EXERCISE MATERIAL:
-------------------------
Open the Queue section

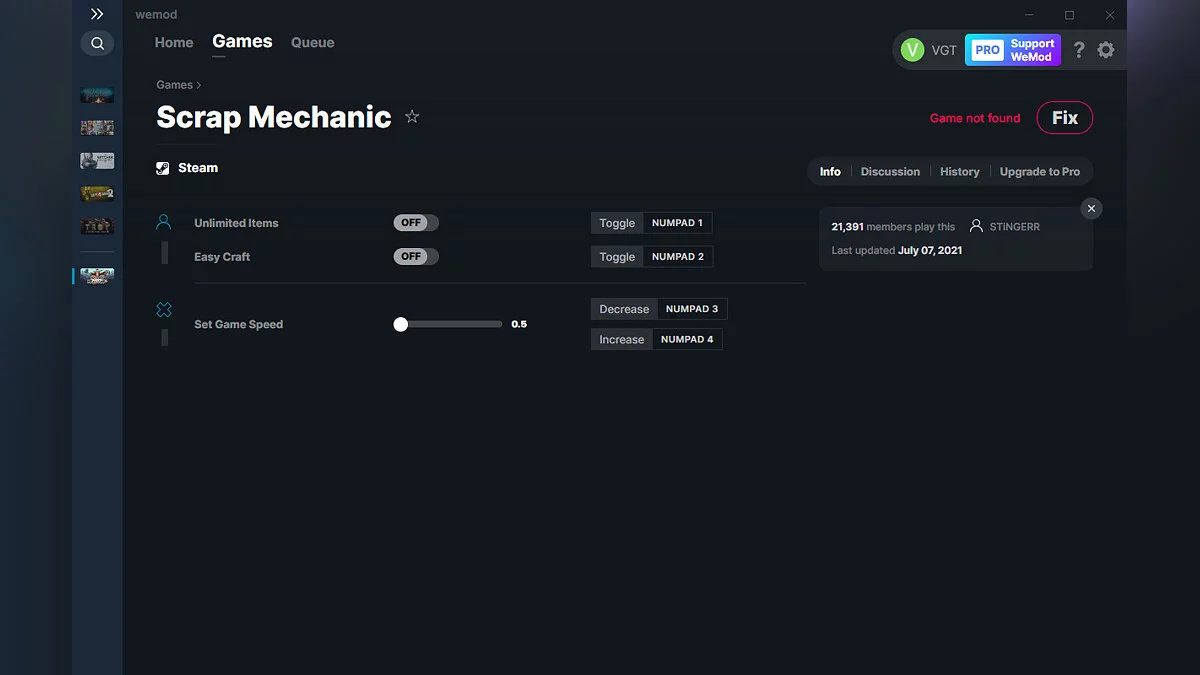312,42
-------------------------
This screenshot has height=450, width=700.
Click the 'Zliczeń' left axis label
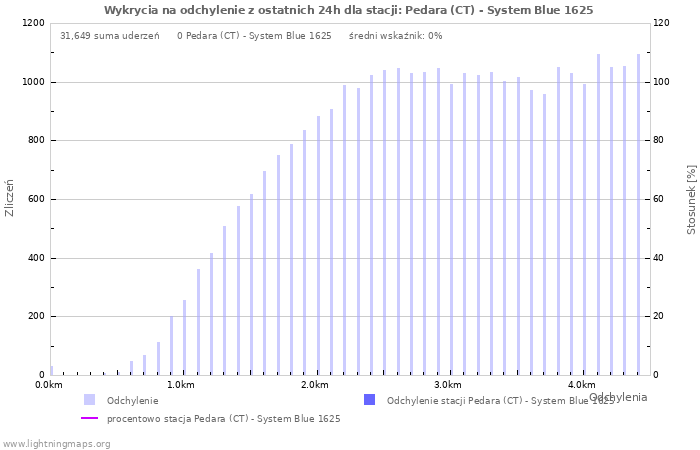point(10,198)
-------------------------
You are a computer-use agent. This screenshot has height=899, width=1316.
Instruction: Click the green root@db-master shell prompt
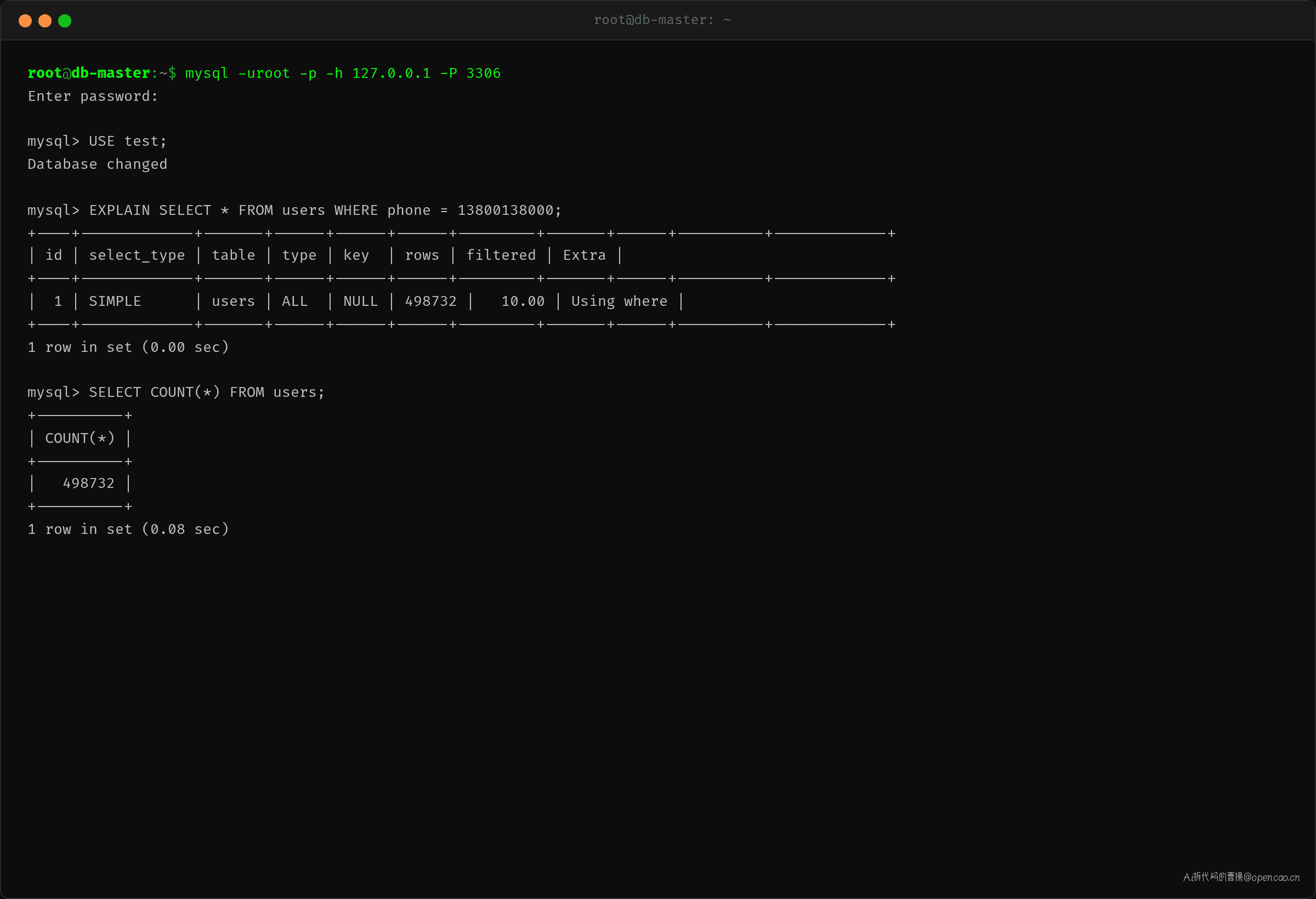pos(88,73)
-------------------------
EXERCISE REQUIREMENTS: State the number of lines in the records that hold the string "screenshot", and add nothing.

RESULT FOR THIS EXERCISE: 2